Last Friday, after speaking to the Otago Daily Times at 8am, he flew research divers from a remote corner of Fiordland before helping net wapiti for study purposes.
That night, he ended up on Stewart Island at 9.30 to collect a girl with a badly broken arm.Over 30 years and more than 30,000 hours of flying, he has had adventures galore and rescued an uncounted number of people.
''It's just the name of the game,'' he says in his self-deprecating way when asked about lives saved and rescues flown.
''You get used to it; you don't think much of it. The phone goes from control ... [saying] 'we've got a tasking. Can you respond to it?' [I say] 'yep, no problem, have the medics meet me at the hangar' and then [I get] night-vision gear, life rafts, life jackets and full of gas, fly it up and get into it.''
Milton-born Sir Richard (62), who said he was humbled by the honour, is regarded as ''legendary'' in the industry and the South.
That status was reinforced on February 18, 2008, when his Robinson R44 helicopter lost its tail rotor.
Sir Richard managed to keep the craft airborne for 25 minutes before landing the chopper like a fixed-wing plane on a remote agricultural airstrip.
Later that day, he was back in action rescuing French sailors from a capsized yacht off the Otago coast.
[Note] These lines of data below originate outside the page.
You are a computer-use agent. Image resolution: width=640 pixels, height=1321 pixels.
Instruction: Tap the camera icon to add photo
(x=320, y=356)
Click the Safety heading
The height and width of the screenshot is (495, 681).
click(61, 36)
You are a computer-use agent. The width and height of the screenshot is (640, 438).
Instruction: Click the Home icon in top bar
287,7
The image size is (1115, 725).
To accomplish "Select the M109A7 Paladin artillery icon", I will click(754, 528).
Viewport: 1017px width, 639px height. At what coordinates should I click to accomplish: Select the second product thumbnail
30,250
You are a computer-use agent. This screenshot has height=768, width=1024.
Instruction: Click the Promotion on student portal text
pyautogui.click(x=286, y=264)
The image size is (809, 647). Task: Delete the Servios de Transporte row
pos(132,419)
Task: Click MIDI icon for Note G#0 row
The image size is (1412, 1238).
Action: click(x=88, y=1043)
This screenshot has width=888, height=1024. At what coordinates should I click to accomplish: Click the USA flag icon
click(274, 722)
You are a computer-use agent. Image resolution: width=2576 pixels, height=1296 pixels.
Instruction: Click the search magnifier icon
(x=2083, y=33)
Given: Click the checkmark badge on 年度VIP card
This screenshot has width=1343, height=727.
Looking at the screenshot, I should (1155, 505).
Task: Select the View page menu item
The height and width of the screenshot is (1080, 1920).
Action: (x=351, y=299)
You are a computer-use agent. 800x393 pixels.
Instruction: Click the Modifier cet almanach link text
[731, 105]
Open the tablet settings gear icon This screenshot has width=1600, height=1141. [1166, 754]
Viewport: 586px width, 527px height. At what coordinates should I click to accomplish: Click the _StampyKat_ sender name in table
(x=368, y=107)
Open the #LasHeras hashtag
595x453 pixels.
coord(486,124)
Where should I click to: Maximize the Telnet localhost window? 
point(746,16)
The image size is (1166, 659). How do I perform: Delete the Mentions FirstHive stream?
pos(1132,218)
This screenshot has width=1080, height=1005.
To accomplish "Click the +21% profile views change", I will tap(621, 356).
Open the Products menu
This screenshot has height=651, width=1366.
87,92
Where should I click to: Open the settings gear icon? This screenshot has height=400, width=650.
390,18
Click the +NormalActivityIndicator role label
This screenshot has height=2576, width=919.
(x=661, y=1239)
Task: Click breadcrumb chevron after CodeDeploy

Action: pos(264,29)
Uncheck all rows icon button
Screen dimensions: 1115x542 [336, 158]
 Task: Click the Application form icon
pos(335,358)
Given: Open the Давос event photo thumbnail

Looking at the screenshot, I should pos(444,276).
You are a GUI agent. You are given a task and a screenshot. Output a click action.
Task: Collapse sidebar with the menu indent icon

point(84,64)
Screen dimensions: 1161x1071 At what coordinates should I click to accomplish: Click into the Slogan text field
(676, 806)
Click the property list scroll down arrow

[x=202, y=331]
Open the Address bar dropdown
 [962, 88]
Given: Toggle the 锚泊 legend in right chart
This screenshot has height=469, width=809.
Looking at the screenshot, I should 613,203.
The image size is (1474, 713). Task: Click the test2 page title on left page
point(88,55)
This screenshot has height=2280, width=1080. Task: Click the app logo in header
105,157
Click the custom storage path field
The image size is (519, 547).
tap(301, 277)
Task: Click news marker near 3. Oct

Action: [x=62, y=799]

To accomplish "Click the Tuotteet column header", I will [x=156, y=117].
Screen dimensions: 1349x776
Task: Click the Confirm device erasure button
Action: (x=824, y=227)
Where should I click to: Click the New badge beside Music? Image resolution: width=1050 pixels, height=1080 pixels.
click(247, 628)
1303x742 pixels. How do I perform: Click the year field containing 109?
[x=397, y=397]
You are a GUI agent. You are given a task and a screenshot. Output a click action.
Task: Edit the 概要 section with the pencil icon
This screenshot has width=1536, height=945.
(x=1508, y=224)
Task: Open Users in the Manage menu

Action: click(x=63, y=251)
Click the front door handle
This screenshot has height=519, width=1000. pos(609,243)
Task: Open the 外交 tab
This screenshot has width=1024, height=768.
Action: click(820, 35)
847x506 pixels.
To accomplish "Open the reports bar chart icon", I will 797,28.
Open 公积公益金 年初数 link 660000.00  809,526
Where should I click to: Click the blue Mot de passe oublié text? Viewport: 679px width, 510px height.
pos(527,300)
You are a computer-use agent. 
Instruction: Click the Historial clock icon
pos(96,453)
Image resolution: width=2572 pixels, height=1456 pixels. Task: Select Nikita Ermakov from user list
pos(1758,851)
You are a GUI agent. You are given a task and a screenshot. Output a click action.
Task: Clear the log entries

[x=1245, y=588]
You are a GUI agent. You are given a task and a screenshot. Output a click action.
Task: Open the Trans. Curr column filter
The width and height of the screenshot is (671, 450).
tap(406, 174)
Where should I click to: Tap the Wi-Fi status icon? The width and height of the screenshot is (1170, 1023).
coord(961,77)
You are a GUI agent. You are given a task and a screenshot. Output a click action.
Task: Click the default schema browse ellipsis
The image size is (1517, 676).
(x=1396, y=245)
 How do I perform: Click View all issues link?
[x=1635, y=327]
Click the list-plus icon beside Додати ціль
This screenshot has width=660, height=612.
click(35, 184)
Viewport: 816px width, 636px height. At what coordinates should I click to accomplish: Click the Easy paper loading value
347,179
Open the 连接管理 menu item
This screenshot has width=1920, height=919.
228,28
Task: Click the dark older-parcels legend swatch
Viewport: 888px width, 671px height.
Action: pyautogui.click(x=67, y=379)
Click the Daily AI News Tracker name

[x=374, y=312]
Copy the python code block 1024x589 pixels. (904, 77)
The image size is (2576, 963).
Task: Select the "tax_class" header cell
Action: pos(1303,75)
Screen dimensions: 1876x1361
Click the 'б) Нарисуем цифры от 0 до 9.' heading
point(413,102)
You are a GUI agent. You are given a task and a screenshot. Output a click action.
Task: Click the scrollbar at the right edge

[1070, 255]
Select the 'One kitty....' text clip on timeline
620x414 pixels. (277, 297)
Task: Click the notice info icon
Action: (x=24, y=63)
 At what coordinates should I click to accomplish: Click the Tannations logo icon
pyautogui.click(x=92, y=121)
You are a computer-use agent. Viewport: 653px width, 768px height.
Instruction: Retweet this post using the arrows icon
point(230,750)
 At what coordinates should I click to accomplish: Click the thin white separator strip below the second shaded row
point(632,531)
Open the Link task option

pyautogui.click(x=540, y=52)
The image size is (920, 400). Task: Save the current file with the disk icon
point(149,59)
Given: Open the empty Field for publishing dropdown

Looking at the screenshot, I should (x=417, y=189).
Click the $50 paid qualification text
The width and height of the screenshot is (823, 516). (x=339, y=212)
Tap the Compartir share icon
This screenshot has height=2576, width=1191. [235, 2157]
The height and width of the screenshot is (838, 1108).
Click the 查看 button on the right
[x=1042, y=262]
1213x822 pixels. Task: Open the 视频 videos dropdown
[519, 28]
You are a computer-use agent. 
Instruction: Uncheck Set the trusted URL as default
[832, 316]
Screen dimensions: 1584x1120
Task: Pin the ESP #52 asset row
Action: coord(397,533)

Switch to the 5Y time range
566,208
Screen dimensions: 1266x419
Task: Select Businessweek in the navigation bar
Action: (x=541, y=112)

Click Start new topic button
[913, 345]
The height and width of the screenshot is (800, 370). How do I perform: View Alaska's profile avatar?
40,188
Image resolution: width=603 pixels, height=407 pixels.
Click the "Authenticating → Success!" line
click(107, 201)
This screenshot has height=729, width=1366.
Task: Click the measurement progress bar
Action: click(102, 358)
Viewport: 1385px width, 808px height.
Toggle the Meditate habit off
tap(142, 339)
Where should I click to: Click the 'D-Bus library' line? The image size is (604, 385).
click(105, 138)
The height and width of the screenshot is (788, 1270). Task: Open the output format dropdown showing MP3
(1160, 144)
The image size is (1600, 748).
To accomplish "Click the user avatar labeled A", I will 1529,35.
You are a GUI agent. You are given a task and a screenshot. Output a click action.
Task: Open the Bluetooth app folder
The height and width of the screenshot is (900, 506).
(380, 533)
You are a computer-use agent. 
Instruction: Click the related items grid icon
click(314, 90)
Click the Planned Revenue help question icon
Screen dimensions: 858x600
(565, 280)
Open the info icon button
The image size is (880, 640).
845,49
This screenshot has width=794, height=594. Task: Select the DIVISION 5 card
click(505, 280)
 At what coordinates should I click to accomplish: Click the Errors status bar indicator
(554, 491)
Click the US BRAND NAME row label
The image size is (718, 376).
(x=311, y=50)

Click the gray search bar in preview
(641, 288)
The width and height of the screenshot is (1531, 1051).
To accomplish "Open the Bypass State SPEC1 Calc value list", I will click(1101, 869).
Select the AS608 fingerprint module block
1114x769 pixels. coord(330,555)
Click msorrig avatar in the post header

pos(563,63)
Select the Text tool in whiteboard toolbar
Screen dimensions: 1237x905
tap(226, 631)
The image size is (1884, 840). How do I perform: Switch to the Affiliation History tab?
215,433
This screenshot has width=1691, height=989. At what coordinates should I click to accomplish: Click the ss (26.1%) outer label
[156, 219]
While he has received a Federation Aeronautique Internationale Diploma for Outstanding Airmanship in 2007 and a New Zealand Police Award for Services to Search and Rescue in 2002, and became a member of the New Zealand Order of Merit for services to Search and Rescue operations in 2001, the knighthood ''is something that I never ever thought would happen''.
Proud wife Carol said her husband did not like being singled out.
Through his company, Southern Lakes Helicopters, Sir Richard is a sponsor of numerous community organisations and charitable causes.
He was a pioneer in the use of night-vision goggles.
One search ended with an injured man being found just after 4am thanks to his artificial light source, ''whereas we couldn't find him in the daylight''.
On another occasion, an injured climber was lifted off ''just on dark''.
''I think [he] would have succumbed to hypothermia during the night.
''That's what I call a positive result because it would have been a negative one had we left them and looked for them in the morning.''
Sir Richard has fought fires, helped in flood rescues and winched people off ships, in one case ferrying a man and his severed arm to meet an air ambulance. The arm was packed in ice but in the end was not successfully reattached.
He was part of the 2013 Kenn Borek Twin Otter search and rescue on the Antarctic's third-highest mountain.
''We saw what we needed to see and the SAR team in there couldn't do anything.''
Three employees of Canadian company Kenn Borek Air were killed when their aircraft hit the mountain. ''All we did was pick up a few personal belongings.''
On a brighter note, he admitted to having ''a lot of fun'' flying people from the Hollywood film industry for the Lord of the Rings films, the Hobbit films and The Chronicles of Narnia.
''They are great people to work with ... they're extremely, extremely hard-working, [they do] long hours but they feed you well and it's great.''
Then, during winter, there was heli-skiing, which involved him ''carting people to the top of the hill'' and picking them up again at the bottom.
''As long as you've got a heater going, you're pretty happy.''
- Sir Richard's brother, former Clutha mayor Juno Hayes, has become an Officer of the New Zealand Order of Merit.